ワイは初めて「感想欄」というものに出会った。
「面白かったです! 続き楽しみにしてます!」
たった一文だった。だが、それはワイの世界を変えた。彼も泣いた。静かに、鼻をすすりながら、もう一話だけ書いてみようかとポツリ呟いた。たった一人でも、誰かが読んでくれている。それがワイにとっての「生きる意味」になった。
吾輩――いや、ワイは思うのだ。この活動、思いつきではない。たしかに、気まぐれに始めたように見えるだろう。だが、心のどこかにずっと燻っていたのだ。何かを「書きたい」、いや、「遺したい」という衝動が。
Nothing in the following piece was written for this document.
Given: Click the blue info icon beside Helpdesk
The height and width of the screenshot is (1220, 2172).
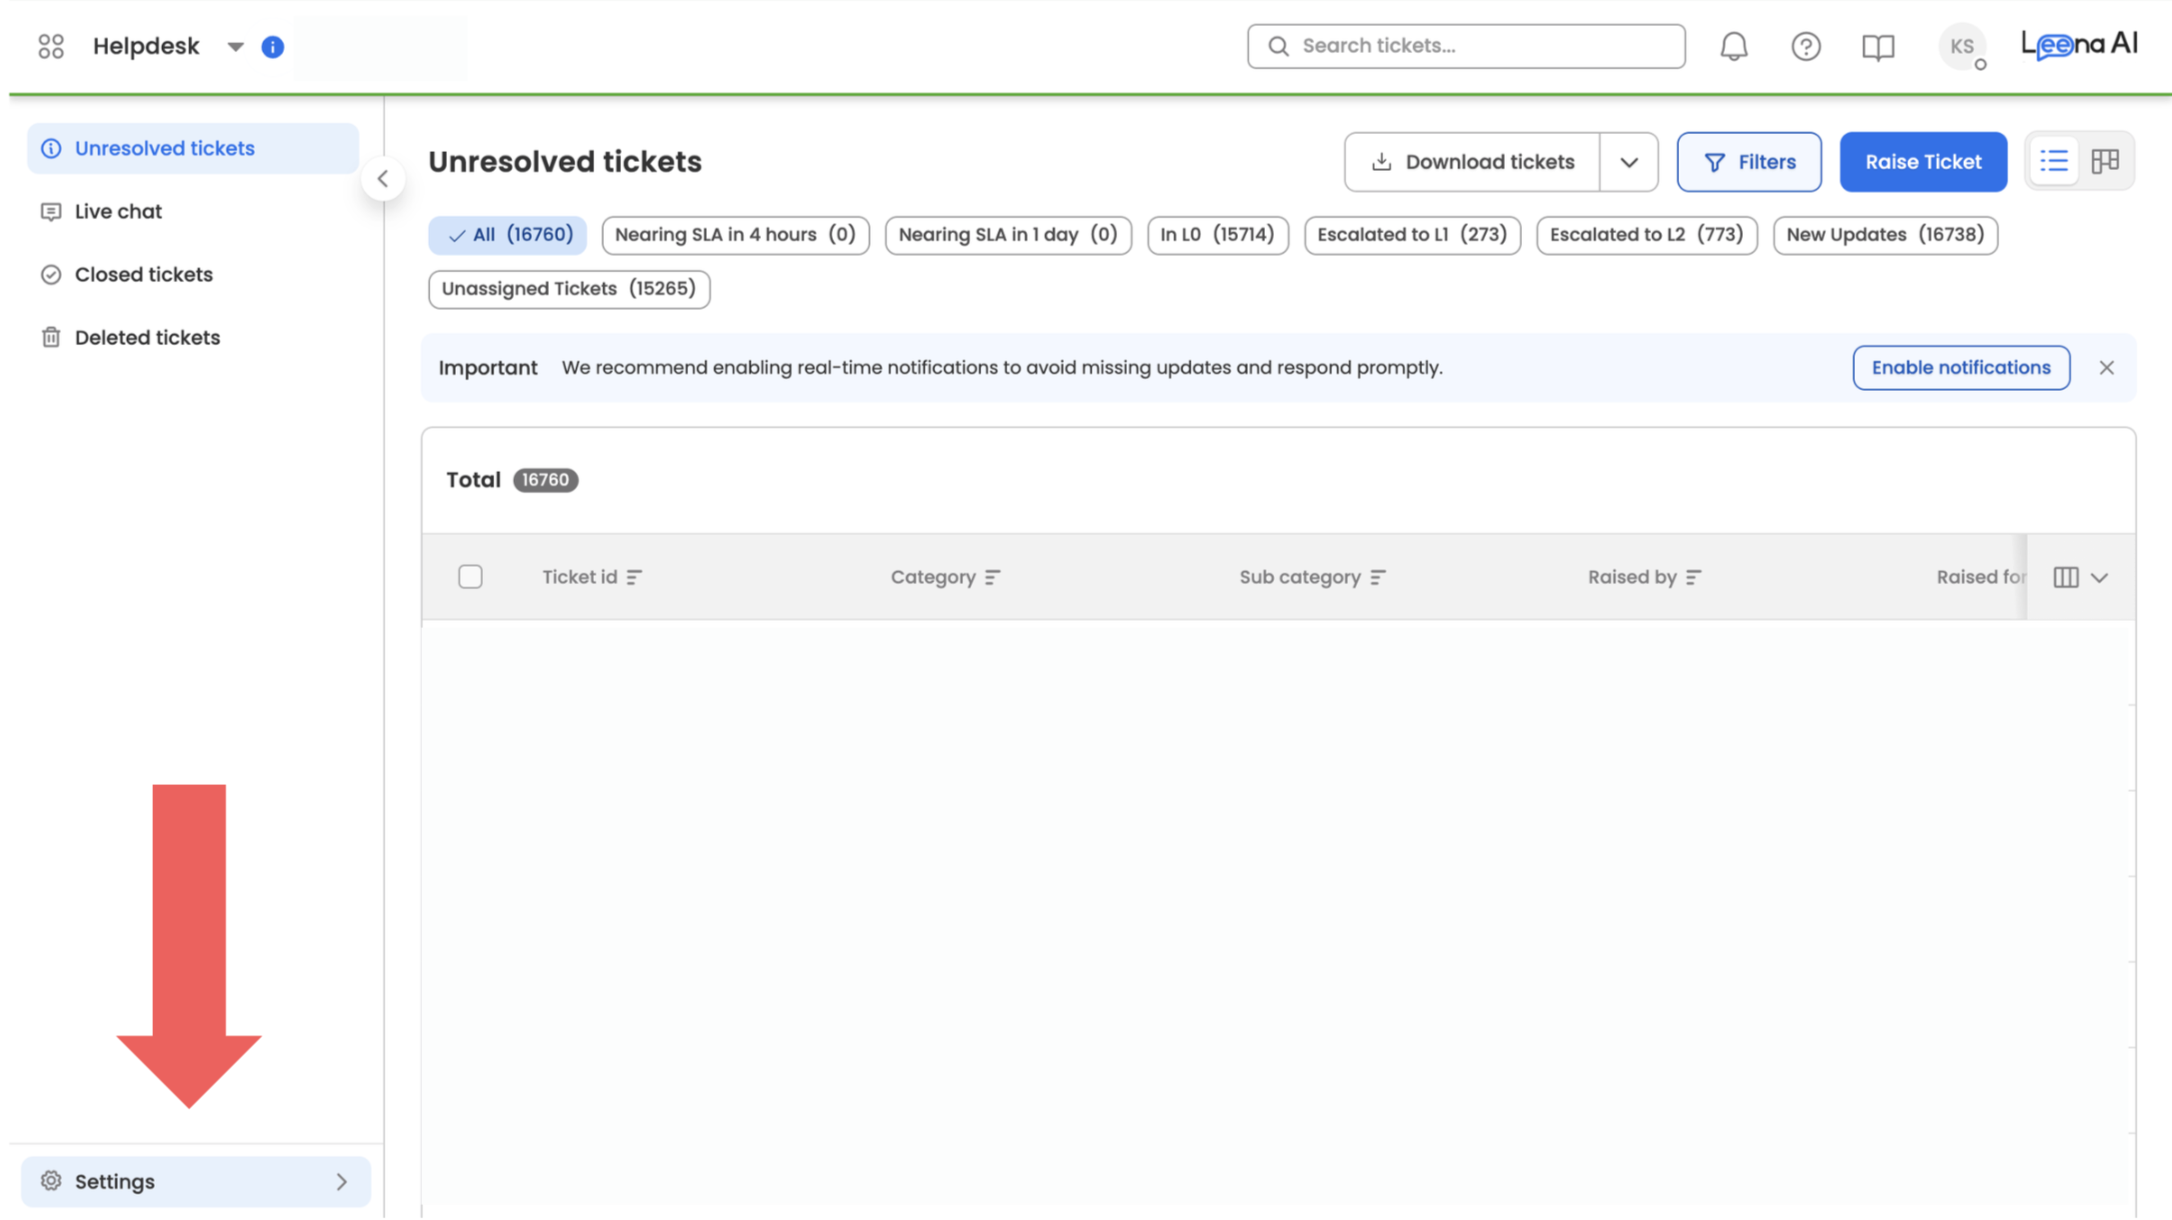Looking at the screenshot, I should tap(272, 47).
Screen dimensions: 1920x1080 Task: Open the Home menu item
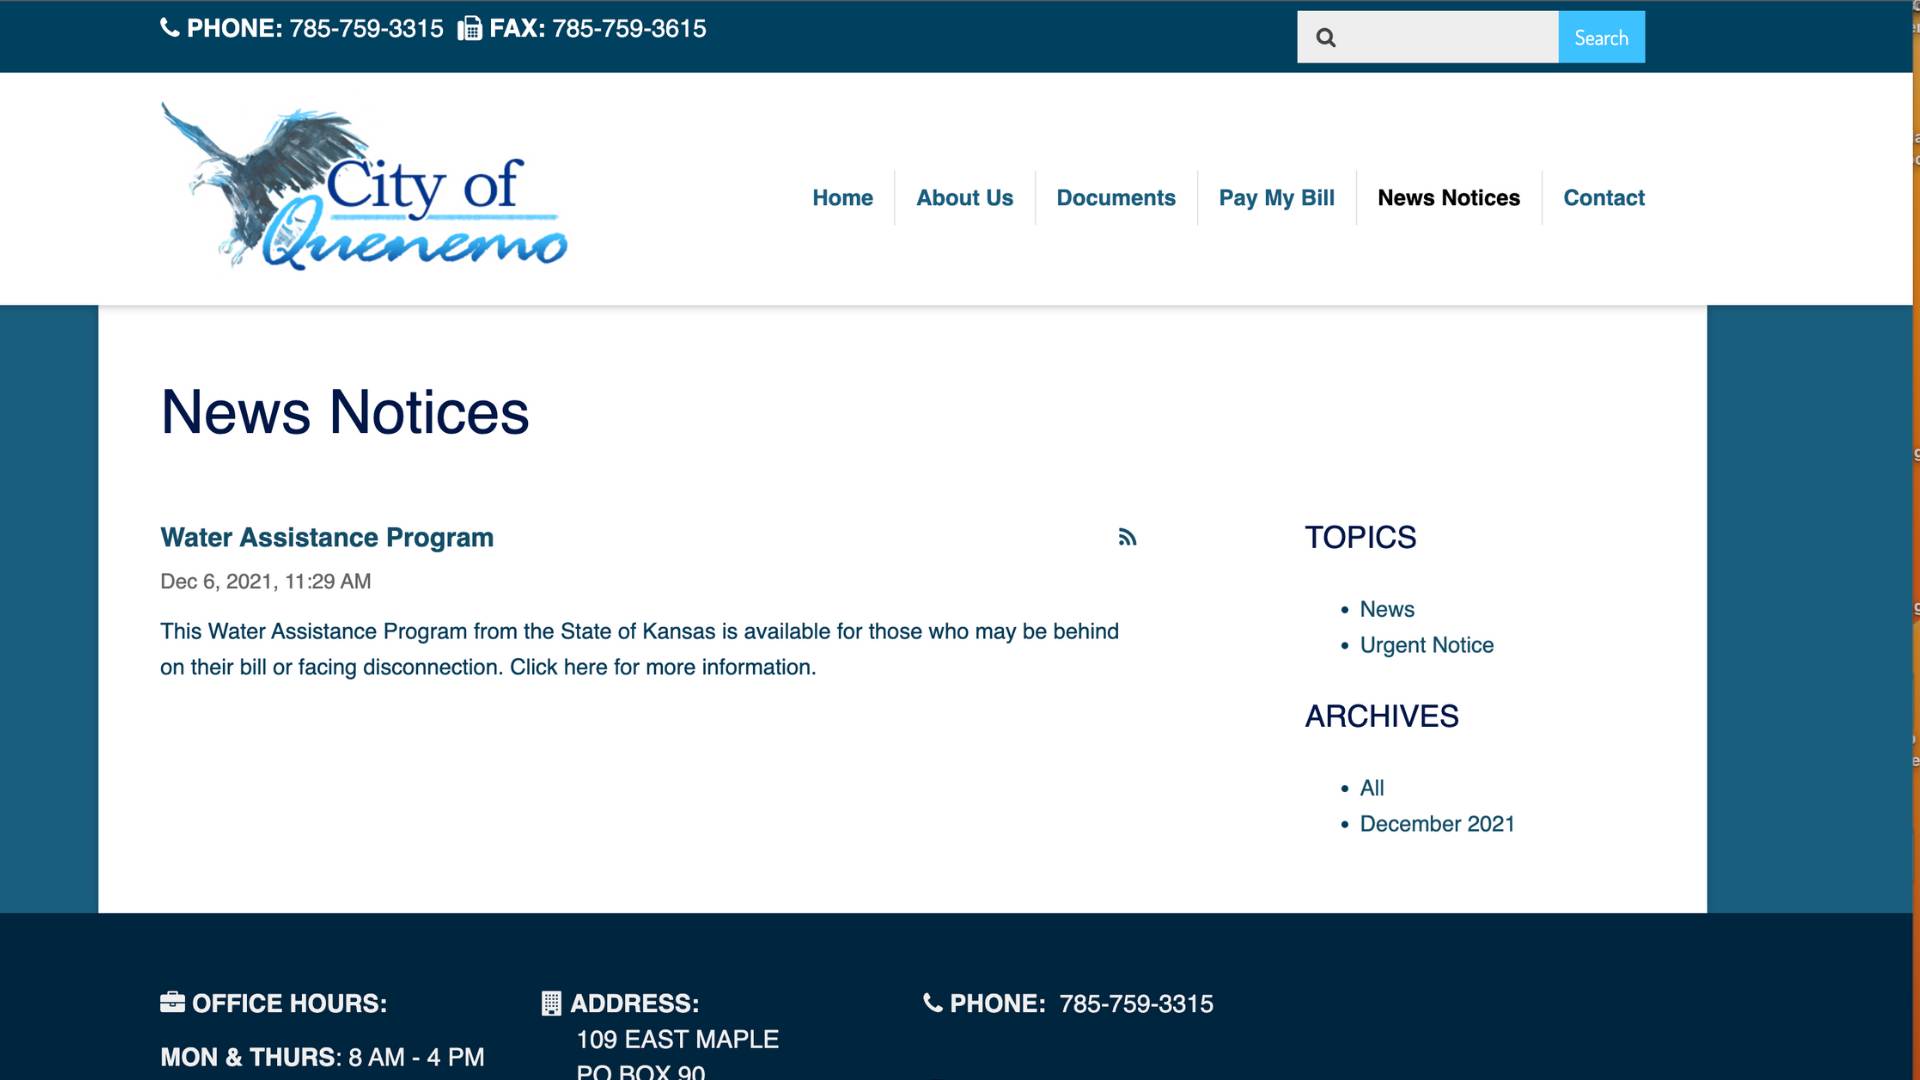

何がどうというわけでもないが、日々の生活にひとつ、名もなき「叫び」が潜んでいるような気がしていた。それを誰かに聞いてほしかったのかもしれないし、ただ静かに文字へと昇華させたかっただけかもしれない。いずれにせよ、言葉にしなければ胸の奥がうずくのだ。
そうしてワイはキーボードに手をかけた。最初の一文字を打つ。カチッと響く音が、まるで世界への扉を開く鍵のようだった。
……が、そこからが長い。何度もタイトルで手が止まり、プロローグを書いては消し、改行だけして「保存」したことも数知れず。
よく言うではないか。初心者は一分ごとに「公開するか悩む」と。
――公開ボタンにカーソルを合わせては、そっとどける。
――「これでいいのか」と首を傾げ、冒頭を読み返しては「よくない」とつぶやく。
――改行位置を一文字ずらし、セリフの句読点を変える。
――タグを見直して「これは釣りっぽいかも」と悩む。
――ついでに他の作家のPVを見て、静かに心を折られる。
だが、そんな些細な迷いも、積み重なればやがて「推敲」という名の儀式となる。たとえ一行の修正でも、その向こうに「誰か」が読むかもしれないと思うと、いい加減にはできない。
評価も、ランキングも、PVも――確かに嬉しい。でも、最初に湧きあがった、あの「書いてみたい」という衝動。
それを、また掬い上げようと思った。
その夜、ワイは1話だけ続きを書いた。何日かかってもいい。ただ、あのときの自分に、胸を張れるものを書こうと決めた。
そしてワイは、今日もまた、誰にも気づかれず、画面の向こうで紡がれている。評価も、ランキングも、もう気にならない。なぜなら、ワイはただ、書かれている。その事実だけで、十分に満たされているのだから。
──完。
夏目漱石の原作(明治期の作品)はすでに著作権切れ(パブリックドメイン)となっており、パロディや引用の制限はありません。
※これは、全Web作家の“ワイ”の記録でもある。